_What is expected_
The required answer is an exact copy of every entry underneath.

_Record excerpts_
/---

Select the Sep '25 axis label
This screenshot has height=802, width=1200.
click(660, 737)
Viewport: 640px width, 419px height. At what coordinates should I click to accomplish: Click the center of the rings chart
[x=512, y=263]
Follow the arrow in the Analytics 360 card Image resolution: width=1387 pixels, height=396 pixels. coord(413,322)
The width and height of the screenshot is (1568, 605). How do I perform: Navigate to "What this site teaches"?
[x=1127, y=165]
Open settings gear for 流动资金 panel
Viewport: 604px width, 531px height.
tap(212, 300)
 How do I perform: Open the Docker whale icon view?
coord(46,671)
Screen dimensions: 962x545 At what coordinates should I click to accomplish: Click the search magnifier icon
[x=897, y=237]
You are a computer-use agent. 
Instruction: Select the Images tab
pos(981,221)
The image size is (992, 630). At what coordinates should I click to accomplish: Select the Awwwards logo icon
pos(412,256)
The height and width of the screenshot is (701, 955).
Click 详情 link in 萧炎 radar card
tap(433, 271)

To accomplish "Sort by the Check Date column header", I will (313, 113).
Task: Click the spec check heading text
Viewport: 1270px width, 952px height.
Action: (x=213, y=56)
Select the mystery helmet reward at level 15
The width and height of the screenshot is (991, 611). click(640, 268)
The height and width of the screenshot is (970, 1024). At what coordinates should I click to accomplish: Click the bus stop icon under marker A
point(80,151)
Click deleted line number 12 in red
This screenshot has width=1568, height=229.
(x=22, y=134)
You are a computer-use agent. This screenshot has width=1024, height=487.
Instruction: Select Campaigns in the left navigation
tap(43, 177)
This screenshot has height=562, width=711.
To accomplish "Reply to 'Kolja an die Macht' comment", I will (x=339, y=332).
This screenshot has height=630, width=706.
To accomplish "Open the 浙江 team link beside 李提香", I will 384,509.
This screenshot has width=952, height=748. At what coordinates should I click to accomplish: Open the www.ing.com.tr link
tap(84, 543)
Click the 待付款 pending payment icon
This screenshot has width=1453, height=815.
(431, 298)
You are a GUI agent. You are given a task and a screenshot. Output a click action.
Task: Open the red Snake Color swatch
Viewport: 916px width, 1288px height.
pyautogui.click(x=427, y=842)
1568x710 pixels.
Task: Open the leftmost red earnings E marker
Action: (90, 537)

\---

_Result of the task_
Select the Sep '25 axis label
This screenshot has height=802, width=1200.
click(660, 737)
Viewport: 640px width, 419px height. At what coordinates should I click to accomplish: Click the center of the rings chart
[x=512, y=263]
Follow the arrow in the Analytics 360 card Image resolution: width=1387 pixels, height=396 pixels. coord(413,322)
The width and height of the screenshot is (1568, 605). How do I perform: Navigate to "What this site teaches"?
[x=1127, y=165]
Open settings gear for 流动资金 panel
Viewport: 604px width, 531px height.
tap(212, 300)
 How do I perform: Open the Docker whale icon view?
coord(46,671)
Screen dimensions: 962x545 At what coordinates should I click to accomplish: Click the search magnifier icon
[x=897, y=237]
You are a computer-use agent. 
Instruction: Select the Images tab
pos(981,221)
The image size is (992, 630). At what coordinates should I click to accomplish: Select the Awwwards logo icon
pos(412,256)
The height and width of the screenshot is (701, 955).
Click 详情 link in 萧炎 radar card
tap(433, 271)

To accomplish "Sort by the Check Date column header", I will (313, 113).
Task: Click the spec check heading text
Viewport: 1270px width, 952px height.
Action: (x=213, y=56)
Select the mystery helmet reward at level 15
The width and height of the screenshot is (991, 611). click(640, 268)
The height and width of the screenshot is (970, 1024). At what coordinates should I click to accomplish: Click the bus stop icon under marker A
point(80,151)
Click deleted line number 12 in red
This screenshot has width=1568, height=229.
(x=22, y=134)
You are a computer-use agent. This screenshot has width=1024, height=487.
Instruction: Select Campaigns in the left navigation
tap(43, 177)
This screenshot has height=562, width=711.
To accomplish "Reply to 'Kolja an die Macht' comment", I will (x=339, y=332).
This screenshot has height=630, width=706.
To accomplish "Open the 浙江 team link beside 李提香", I will 384,509.
This screenshot has width=952, height=748. At what coordinates should I click to accomplish: Open the www.ing.com.tr link
tap(84, 543)
Click the 待付款 pending payment icon
This screenshot has width=1453, height=815.
(431, 298)
You are a GUI agent. You are given a task and a screenshot. Output a click action.
Task: Open the red Snake Color swatch
Viewport: 916px width, 1288px height.
pyautogui.click(x=427, y=842)
1568x710 pixels.
Task: Open the leftmost red earnings E marker
Action: (90, 537)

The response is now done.